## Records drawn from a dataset
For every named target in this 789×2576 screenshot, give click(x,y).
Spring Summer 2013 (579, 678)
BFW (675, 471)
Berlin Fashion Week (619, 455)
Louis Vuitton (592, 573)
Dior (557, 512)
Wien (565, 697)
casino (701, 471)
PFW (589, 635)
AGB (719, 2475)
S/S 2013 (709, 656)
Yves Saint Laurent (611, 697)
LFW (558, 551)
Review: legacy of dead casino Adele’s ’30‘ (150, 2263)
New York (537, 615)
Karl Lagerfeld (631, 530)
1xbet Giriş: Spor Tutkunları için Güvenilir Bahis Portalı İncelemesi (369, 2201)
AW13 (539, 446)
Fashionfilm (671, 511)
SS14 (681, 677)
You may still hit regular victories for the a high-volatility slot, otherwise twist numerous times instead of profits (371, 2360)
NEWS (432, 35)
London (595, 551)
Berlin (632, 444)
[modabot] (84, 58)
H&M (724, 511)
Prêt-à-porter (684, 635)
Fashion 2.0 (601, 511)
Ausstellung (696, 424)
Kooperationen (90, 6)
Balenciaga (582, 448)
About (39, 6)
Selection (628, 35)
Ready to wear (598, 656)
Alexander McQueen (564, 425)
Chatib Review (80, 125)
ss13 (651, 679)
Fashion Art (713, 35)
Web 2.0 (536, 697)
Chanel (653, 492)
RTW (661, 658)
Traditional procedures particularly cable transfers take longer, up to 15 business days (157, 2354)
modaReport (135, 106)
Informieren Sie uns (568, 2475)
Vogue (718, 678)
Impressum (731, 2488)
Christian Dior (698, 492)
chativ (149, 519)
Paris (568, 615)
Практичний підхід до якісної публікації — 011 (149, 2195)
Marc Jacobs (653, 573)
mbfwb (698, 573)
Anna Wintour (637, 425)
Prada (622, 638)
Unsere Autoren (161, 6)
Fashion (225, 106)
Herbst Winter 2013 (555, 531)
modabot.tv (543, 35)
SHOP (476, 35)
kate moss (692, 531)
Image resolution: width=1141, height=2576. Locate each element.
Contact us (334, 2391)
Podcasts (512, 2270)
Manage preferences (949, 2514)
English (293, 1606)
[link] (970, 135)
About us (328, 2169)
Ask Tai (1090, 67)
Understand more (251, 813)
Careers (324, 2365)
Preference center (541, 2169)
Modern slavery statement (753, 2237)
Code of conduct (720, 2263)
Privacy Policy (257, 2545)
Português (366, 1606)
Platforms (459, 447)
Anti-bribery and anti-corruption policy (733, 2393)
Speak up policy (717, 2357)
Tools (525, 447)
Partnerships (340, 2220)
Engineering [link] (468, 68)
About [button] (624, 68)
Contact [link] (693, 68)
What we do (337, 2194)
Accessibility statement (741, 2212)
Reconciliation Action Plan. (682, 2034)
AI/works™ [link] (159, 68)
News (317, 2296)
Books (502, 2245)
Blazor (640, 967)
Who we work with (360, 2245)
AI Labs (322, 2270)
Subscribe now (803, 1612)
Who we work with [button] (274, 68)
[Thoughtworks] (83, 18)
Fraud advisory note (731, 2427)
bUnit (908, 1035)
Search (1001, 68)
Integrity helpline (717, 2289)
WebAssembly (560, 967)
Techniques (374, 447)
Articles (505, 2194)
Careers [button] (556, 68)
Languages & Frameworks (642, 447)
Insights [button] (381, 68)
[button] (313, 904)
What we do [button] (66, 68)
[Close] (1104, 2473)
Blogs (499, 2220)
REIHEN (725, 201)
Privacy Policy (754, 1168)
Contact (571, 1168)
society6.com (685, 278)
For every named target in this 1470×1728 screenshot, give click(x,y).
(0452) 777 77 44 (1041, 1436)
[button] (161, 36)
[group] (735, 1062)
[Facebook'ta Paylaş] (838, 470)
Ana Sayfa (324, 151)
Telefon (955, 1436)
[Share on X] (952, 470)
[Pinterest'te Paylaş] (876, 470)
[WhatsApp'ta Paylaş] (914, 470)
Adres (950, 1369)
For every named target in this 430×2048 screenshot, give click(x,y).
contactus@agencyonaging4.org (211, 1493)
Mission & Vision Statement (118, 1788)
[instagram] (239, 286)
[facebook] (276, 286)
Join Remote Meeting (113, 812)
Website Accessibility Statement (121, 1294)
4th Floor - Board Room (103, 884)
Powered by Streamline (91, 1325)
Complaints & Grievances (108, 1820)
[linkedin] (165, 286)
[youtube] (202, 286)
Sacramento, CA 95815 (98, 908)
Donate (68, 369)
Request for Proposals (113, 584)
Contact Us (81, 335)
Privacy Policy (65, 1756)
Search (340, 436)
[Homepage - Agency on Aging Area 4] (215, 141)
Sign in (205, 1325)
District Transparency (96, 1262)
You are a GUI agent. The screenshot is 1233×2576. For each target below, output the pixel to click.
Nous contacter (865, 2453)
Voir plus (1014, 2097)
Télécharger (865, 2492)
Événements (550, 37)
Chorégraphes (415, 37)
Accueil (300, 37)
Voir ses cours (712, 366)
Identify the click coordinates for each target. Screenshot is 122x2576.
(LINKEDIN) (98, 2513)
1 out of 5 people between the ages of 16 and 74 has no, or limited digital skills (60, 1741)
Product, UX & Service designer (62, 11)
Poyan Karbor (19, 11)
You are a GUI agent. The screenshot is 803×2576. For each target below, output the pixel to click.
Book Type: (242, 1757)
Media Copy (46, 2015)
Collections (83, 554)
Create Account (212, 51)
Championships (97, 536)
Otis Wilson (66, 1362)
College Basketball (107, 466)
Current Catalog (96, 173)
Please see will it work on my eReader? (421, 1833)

## Task objective
All that belongs in your answer is the stretch of entries above from the line with "Impressum (731, 2488)" through the line with "bUnit (908, 1035)", printed exactly.

## Task solution
Impressum (731, 2488)
Christian Dior (698, 492)
chativ (149, 519)
Paris (568, 615)
Практичний підхід до якісної публікації — 011 (149, 2195)
Marc Jacobs (653, 573)
mbfwb (698, 573)
Anna Wintour (637, 425)
Prada (622, 638)
Unsere Autoren (161, 6)
Fashion (225, 106)
Herbst Winter 2013 (555, 531)
modabot.tv (543, 35)
SHOP (476, 35)
kate moss (692, 531)
Image resolution: width=1141, height=2576. Locate each element.
Contact us (334, 2391)
Podcasts (512, 2270)
Manage preferences (949, 2514)
English (293, 1606)
[link] (970, 135)
About us (328, 2169)
Ask Tai (1090, 67)
Understand more (251, 813)
Careers (324, 2365)
Preference center (541, 2169)
Modern slavery statement (753, 2237)
Code of conduct (720, 2263)
Privacy Policy (257, 2545)
Português (366, 1606)
Platforms (459, 447)
Anti-bribery and anti-corruption policy (733, 2393)
Speak up policy (717, 2357)
Tools (525, 447)
Partnerships (340, 2220)
Engineering [link] (468, 68)
About [button] (624, 68)
Contact [link] (693, 68)
What we do (337, 2194)
Accessibility statement (741, 2212)
Reconciliation Action Plan. (682, 2034)
AI/works™ [link] (159, 68)
News (317, 2296)
Books (502, 2245)
Blazor (640, 967)
Who we work with (360, 2245)
AI Labs (322, 2270)
Subscribe now (803, 1612)
Who we work with [button] (274, 68)
[Thoughtworks] (83, 18)
Fraud advisory note (731, 2427)
bUnit (908, 1035)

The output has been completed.